The FAA has shown a lot of muscle in the U.S. Supreme Court over its history, and it’s rarely displaced. Petitioners seeking to avoid arbitration under a state law are almost always sent to arbitration.
That was not outcome in today’s cert denial in Branch Banking and Trust Co. v. Sevier County Schools Federal Credit Union, et al., No. 21-365. The matter also was about arbitrability–not on the merits of a dispute as to whether the respondents get the money market interest rate on their investment guaranteed by a predecessor of the petitioner bank, which wanted the case over its rate-drop arbitrated.
The petitioner bank had required account holders to arbitrate disputes by amending its agreement with the fund holders after it had purchased the predecessor bank.

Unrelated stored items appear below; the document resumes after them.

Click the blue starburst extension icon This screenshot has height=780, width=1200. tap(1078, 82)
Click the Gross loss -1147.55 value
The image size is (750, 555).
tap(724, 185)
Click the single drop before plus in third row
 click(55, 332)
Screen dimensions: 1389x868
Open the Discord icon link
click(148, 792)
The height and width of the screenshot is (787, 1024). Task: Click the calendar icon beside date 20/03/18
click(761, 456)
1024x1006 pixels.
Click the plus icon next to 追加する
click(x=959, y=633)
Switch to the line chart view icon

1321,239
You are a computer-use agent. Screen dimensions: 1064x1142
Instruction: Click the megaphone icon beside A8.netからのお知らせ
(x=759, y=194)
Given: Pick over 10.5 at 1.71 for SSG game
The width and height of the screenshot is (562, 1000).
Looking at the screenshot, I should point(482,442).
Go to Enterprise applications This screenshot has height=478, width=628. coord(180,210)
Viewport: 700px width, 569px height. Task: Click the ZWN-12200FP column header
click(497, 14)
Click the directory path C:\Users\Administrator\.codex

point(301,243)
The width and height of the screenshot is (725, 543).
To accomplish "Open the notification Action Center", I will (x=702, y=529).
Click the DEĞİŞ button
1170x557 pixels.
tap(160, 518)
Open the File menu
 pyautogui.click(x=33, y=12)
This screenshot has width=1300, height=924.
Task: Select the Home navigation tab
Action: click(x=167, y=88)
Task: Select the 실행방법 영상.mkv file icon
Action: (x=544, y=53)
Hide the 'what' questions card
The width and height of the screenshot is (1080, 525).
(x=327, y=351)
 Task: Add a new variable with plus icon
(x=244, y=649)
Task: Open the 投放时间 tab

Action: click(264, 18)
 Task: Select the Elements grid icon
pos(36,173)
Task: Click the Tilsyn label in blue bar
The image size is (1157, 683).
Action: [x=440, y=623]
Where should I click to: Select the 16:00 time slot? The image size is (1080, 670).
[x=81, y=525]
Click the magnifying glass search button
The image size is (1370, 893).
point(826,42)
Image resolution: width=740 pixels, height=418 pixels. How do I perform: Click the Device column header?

The respondent account holders’ argument–successful in the federal appeals court at Sevier Cnty. Sch. Fed. Credit Union v. Branch Banking & Tr. Co., 990 F.3d 470 (6th Cir. 2021) (available at https://bit.ly/3K7BxnV)–was straightforward: The so-called FAA Sec. 2 Savings clause (an arbitration agreement “shall be valid, irrevocable, and enforceable, save upon such grounds as exist at law or in equity for the revocation of any contract “) backs a state-law challenge to the contract.
And the Sixth Circuit held that there was a lack of mutual assent to the arbitration clause, which is required under Tennessee law. The bank services agreements “in question are clearly contracts of adhesion,” stated the Sixth Circuit opinion.
That opinion stands as a result of the today’s cert denial.
The appeals court criticized the petitioner bank’s unilateral imposition of the arbitration clause and, while noting that the rate promised two decades ago was several times higher than current available rates, it agreed with the plaintiffs’ analysis that the bank couldn’t require ADR where there had been none in the original bank services agreement.
The bank countered in its Supreme Court cert petition, “The Sixth Circuit’s decision is directly at odds with this Court’s recent arbitration decisions and with the law in other courts.”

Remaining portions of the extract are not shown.